*To do:*
Scan the entries below. Return every line that includes "computer".

*Dataset extract:*
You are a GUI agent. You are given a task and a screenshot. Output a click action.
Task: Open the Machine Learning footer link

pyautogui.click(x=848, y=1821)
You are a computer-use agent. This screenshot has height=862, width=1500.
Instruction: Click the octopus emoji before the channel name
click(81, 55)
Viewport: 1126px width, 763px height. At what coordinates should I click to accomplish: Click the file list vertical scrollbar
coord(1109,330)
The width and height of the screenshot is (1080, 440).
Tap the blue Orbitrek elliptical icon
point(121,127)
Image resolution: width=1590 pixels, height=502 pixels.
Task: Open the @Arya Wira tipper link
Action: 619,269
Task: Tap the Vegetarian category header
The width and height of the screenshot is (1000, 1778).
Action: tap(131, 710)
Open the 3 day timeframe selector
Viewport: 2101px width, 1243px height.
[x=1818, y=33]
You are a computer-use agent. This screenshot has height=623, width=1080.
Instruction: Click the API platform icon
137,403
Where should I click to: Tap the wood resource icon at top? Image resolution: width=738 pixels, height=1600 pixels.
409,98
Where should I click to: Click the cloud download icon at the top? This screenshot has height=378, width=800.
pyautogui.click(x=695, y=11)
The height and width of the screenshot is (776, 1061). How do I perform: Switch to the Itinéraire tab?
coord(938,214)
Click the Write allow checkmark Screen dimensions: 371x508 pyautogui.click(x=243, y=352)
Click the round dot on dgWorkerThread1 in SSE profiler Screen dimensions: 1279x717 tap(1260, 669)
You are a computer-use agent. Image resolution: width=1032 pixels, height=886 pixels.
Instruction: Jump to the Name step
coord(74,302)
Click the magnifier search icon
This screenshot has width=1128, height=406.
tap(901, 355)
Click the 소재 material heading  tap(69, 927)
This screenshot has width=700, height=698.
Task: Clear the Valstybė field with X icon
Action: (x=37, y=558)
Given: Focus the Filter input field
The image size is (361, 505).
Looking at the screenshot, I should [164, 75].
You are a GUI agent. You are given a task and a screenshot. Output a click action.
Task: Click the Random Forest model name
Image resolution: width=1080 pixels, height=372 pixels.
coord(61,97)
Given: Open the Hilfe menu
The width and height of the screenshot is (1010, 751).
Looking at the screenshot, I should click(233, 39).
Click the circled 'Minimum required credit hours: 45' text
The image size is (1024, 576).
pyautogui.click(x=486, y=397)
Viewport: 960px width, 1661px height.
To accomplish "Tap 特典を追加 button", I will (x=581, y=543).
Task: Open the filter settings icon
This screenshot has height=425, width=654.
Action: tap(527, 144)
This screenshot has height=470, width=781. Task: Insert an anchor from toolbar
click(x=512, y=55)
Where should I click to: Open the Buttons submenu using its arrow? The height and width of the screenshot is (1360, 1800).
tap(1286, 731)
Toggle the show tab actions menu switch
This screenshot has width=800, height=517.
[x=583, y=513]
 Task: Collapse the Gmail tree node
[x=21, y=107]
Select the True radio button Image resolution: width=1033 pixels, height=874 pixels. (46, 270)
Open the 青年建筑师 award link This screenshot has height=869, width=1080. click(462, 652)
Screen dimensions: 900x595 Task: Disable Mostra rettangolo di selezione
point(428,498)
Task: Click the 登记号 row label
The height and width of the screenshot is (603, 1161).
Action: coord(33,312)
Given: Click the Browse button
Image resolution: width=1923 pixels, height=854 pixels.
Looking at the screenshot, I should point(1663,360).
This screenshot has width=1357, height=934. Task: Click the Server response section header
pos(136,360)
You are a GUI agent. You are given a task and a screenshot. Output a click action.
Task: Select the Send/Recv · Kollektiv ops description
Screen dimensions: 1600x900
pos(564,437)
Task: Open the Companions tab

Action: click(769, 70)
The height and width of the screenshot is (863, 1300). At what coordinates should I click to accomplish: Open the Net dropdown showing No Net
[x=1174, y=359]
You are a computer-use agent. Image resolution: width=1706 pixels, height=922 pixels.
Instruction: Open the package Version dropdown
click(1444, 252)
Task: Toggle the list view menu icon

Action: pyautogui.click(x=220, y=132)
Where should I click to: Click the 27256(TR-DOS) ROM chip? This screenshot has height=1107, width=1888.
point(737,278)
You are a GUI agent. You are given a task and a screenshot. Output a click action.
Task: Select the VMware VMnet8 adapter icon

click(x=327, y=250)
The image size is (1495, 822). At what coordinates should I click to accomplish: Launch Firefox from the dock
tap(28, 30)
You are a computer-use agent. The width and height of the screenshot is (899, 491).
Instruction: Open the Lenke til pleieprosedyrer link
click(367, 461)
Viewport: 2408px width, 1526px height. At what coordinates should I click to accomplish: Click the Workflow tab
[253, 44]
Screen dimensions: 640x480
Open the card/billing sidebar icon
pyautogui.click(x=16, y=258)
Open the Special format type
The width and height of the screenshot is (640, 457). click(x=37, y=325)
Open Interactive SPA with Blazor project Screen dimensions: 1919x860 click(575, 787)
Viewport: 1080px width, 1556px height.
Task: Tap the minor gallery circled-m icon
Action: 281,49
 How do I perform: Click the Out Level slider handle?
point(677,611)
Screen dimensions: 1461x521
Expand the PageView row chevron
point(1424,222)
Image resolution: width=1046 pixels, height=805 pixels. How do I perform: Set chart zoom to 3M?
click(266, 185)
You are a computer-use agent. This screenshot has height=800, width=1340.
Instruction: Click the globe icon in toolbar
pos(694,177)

*Answer below:*
You are a computer-use agent. This screenshot has height=862, width=1500.
You are a computer-use agent. This screenshot has height=623, width=1080.
You are a computer-use agent. Image resolution: width=1032 pixels, height=886 pixels.
You are a computer-use agent. Image resolution: width=1706 pixels, height=922 pixels.
You are a computer-use agent. The width and height of the screenshot is (899, 491).
You are a computer-use agent. This screenshot has height=800, width=1340.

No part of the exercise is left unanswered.